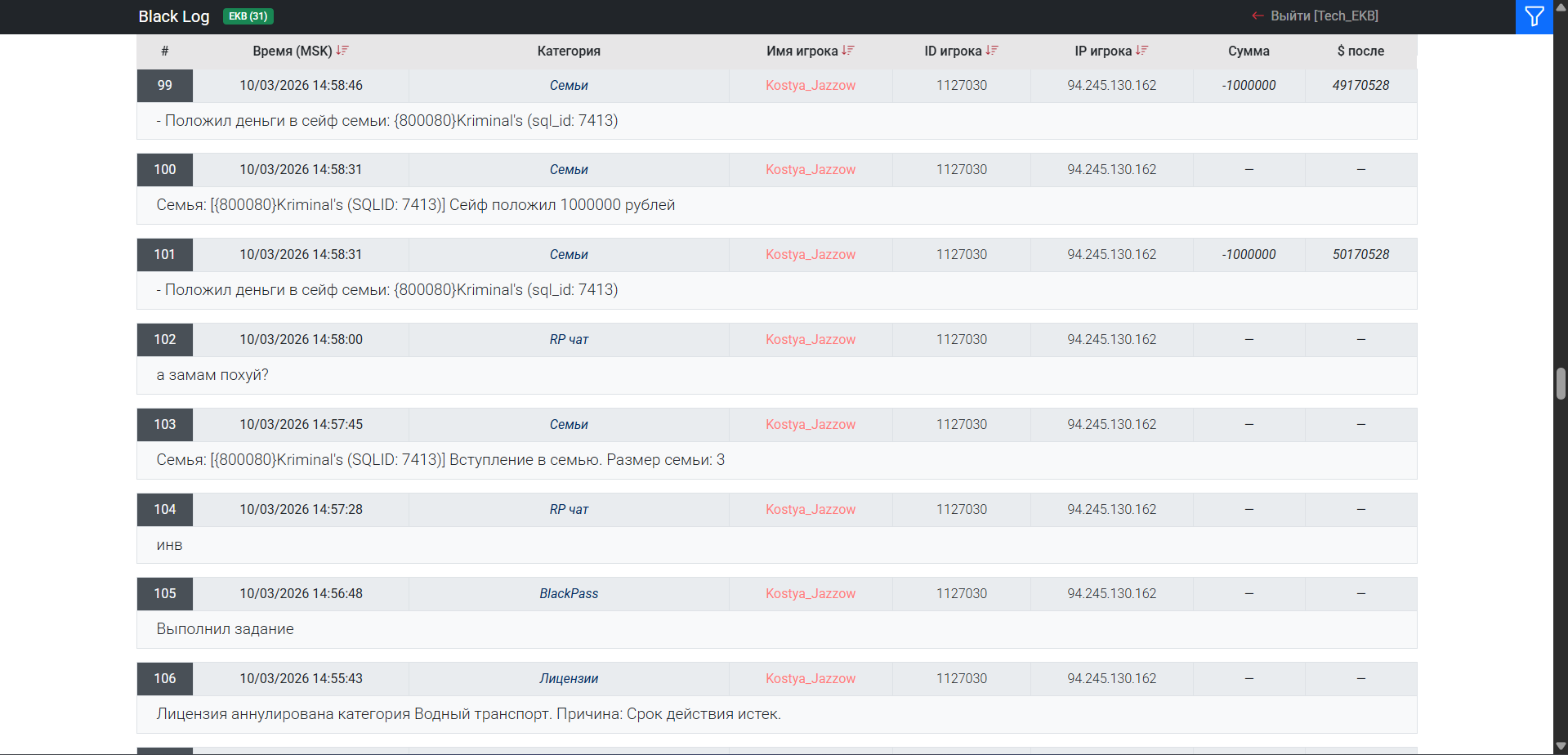Click sort icon next to Имя игрока
Image resolution: width=1568 pixels, height=755 pixels.
[x=848, y=51]
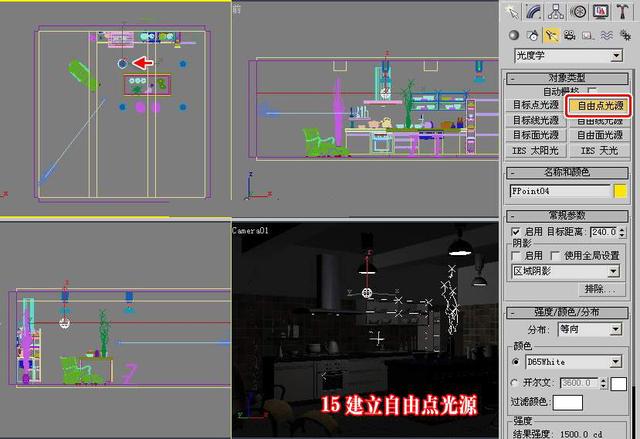
Task: Open the 区域阴影 shadow type dropdown
Action: coord(565,271)
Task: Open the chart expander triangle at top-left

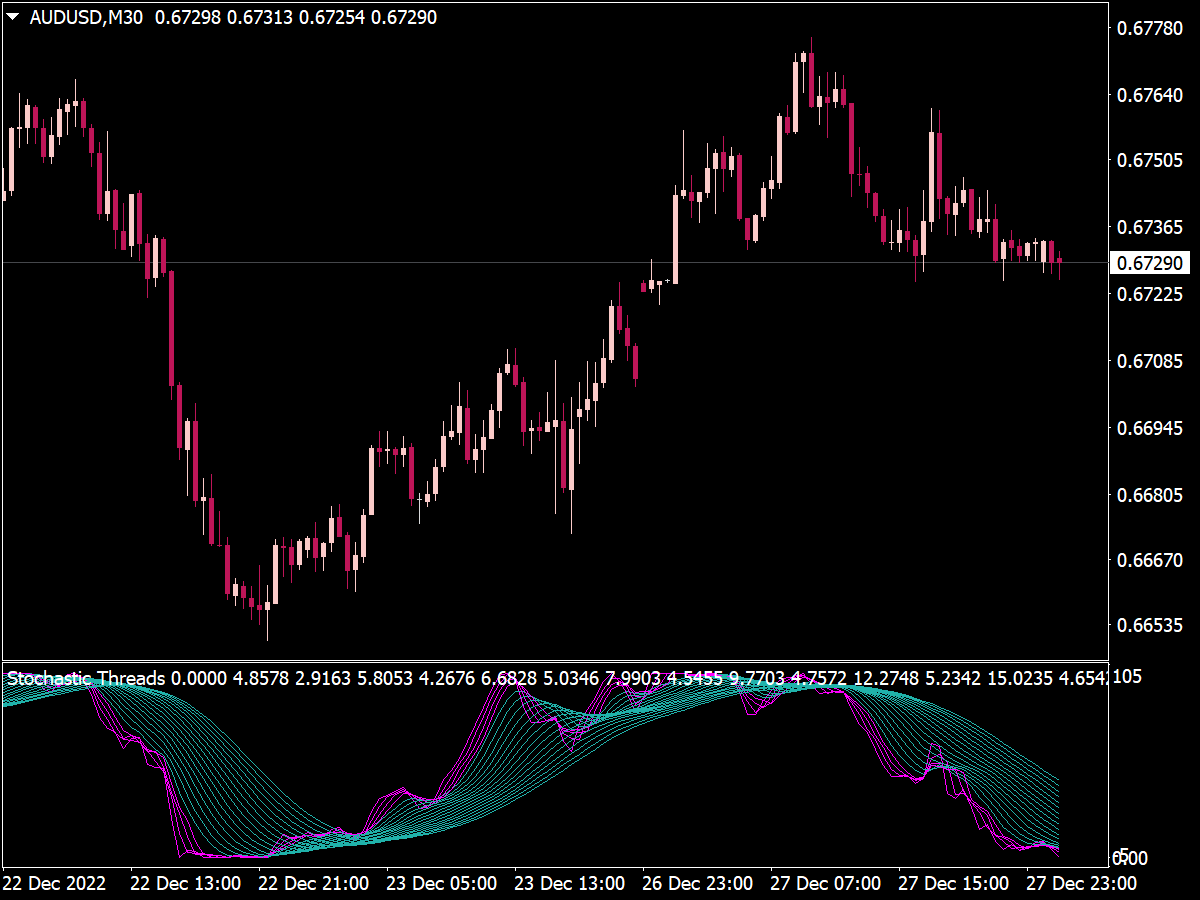Action: (x=12, y=13)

How to complete this task: Would you restate word for word only the lines from the one containing "Task: Open the chart" to the final line of the material, both ends included, without any pictures?

Solution to this problem:
Task: Open the chart expander triangle at top-left

Action: (x=12, y=13)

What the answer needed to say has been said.